----- Provided data -----

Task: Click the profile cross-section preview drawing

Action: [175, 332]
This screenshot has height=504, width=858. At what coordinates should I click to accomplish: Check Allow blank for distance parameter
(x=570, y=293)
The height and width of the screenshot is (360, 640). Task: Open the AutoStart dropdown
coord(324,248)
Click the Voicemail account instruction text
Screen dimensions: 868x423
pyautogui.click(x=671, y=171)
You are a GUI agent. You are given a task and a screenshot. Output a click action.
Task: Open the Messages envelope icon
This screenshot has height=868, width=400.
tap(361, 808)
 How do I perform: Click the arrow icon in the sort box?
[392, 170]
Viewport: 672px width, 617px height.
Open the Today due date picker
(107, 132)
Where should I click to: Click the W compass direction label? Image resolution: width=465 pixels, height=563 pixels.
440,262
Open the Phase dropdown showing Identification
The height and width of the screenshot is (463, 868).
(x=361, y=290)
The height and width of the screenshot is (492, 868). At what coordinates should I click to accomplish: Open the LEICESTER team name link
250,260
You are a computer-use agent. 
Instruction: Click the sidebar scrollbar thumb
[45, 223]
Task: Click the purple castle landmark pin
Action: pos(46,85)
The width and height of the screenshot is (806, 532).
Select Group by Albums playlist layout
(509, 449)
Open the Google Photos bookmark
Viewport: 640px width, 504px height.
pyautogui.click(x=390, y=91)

-----

### [What the exercise asks]
The required output is every line above from the one with "Task: Open the Messages envelope icon" down to the one with "You are a computer-use agent.", restated word for word, ends included.

### [Task solution]
Task: Open the Messages envelope icon
This screenshot has height=868, width=400.
tap(361, 808)
 How do I perform: Click the arrow icon in the sort box?
[392, 170]
Viewport: 672px width, 617px height.
Open the Today due date picker
(107, 132)
Where should I click to: Click the W compass direction label? Image resolution: width=465 pixels, height=563 pixels.
440,262
Open the Phase dropdown showing Identification
The height and width of the screenshot is (463, 868).
(x=361, y=290)
The height and width of the screenshot is (492, 868). At what coordinates should I click to accomplish: Open the LEICESTER team name link
250,260
You are a computer-use agent. 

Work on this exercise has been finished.